Carta de uma editora a um livreiro
PublishNews, Cilene Vieira*, 29/10/2015
Cilene Vieira responde a Afonso Martin e diz: ‘o que observo no meu dia a dia é muita arrogância das livrarias no trato cotidiano’

Ontem o PublishNews publicou dois artigos no estilo desabafo ou revolta. Camila Cabete, com toda razão e meu apoio, esbraveja sobre a segregação dos digitais por parte do próprio mercado. Está certíssima, é assunto passado, remoído. Hoje se não andarem juntos, impresso e digital, no cotidiano (produção, comercial, marketing etc.) das editoras é indício de atraso imperdoável. E não falo isso porque minha editora é especializada nos nada populares livros universitários, portanto, favorável aos e-books, (pra não usar o termo "divulgação científica" e todo mundo parar de ler imediatamente) ou infantis informativos (o patinho feio da área), a questão é que guardo com carinho o evento de lançamento conjunto impresso e e-book. Isso em 2010!! Há meia década! Todos já estavam lá: editora (Vieira & Lent Casa Editorial), autor (Marco Simas), livraria (Blooks do Rio) e distribuidor de e-books vendendo o leitor (Xeriph), juntos! Esse é assunto passado pra quem quer andar pra frente. Bravo, Camila!

Agora... O artigo desabafo do nosso querido Afonso Martin creio que peca pela generalização. Parece-me que e experiência que ele relata entre pequenas livrarias, o que chama de varejo, e editoras diz respeito apenas a algumas grandes editoras (as mesmas!). Minha experiência -- e de muitos amigos editores -- é justamente ao contrário, Afonso. Apoiamos, corremos atrás diariamente quase com pires na mão para que "aceitem alguns exemplares do livro consignado + 50% de desconto + frete cortesia + prazo para pagar negociável + garantia de entrega em três dias em qualquer lugar do Brasil”. Outro dia alguém escreveu na minha Timeline do Facebook: o "problema está com você que oferece 50% de desconto e ainda paga frete! ("talvez"...), ou "problema está em seus livros que não são "populares" ("talvez"...). Mas "talvez" também eu deva mesmo me retirar de um mercado perverso, porque o que observo no meu dia a dia é muita arrogância das livrarias no trato cotidiano, inclusive as de varejo (outro "talvez"... acho que deveria ter usado "principalmente" aqui...). Mesmo não tendo gasto um só centavo de todo o custo da produção do livro que venderá, muitas agem como se estivéssemos pedindo um favor. Os e-mails são grifados "Não aceitamos isso e aquilo". Pois eu nunca autorizei meus funcionários do comercial a grifarem frases ditando ordens e procedimentos mesmo sendo a parte "rica" da relação (aquela que banca o produto).

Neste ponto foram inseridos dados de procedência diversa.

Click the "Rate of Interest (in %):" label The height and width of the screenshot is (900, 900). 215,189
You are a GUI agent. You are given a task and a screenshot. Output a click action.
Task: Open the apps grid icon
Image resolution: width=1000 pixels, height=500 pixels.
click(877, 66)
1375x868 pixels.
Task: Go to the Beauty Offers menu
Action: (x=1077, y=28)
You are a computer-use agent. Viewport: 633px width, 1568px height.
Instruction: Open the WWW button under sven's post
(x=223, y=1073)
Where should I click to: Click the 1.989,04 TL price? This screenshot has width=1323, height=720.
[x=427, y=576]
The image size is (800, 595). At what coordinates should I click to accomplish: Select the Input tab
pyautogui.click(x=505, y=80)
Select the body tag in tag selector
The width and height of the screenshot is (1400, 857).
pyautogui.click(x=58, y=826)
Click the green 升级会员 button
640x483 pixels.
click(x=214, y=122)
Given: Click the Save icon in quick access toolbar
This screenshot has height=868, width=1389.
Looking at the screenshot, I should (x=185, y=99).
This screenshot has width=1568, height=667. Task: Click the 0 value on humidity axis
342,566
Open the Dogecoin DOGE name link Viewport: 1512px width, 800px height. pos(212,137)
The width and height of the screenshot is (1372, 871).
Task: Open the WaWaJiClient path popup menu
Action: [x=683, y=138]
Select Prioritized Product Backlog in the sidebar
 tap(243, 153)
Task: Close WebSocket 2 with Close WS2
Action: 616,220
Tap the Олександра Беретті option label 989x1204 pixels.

E os finais de mês?? A tortura para conseguir contato e saber se algum livro foi vendido. Conto nos dedos as livrarias que têm sistema eficiente (pra não dizer responsável) de retorno periódico das vendas. E a saga para o pagamento? Essa nem se fala, e não é por causa da atual crise, não. Sempre foi assim. Muitas não pagam e obrigam as editoras a montarem um esquema (com custo interno!) somente para fazer as devidas cobranças.

Claro que o livreiro é ponta fundamental da cadeia! Claro que o editor responsável não tentará "empurrar" seu livro se não estiver alinhado ao perfil da livraria! Temos defendido as pequenas livrarias com todas as armas de que dispomos, e muitas outras obviedades que não vale falar por aqui porque são primárias na relação de editores-livreiros responsáveis. Acredito que a "dificuldade em lidar com as editoras" de que fala Afonso contemple um universo de parceiros que não passa de meia dúzia. Não nos representa, não representa a categoria: editores. Estou certa disso. Numa coisa Afonso tem razão: essa relação precisa ser reavaliada. Sim, Afonso, com certeza! Mas, por favor, não generalize! Escrevo no "calor" dos acertos de fim de mês... que há alguns meses eu mesma conduzo para entender melhor essa relação. Aliás, esse seria um bom tema para um encontro da ANL: relacionamento livreiro e editores.

Em tempo: (1) a Vieira & Lent trabalha com pequenas livrarias do Brasil todo, falo confortavelmente depois de quase 15 anos de experiências e muitos "causos" acumulados; (2) sim, meus livros não são populares... "talvez" não entrem na disputa (livreiros e editores) pelos best-sellers.


* Cilene Vieira é editora da Vieira & Lent Casa Editorial.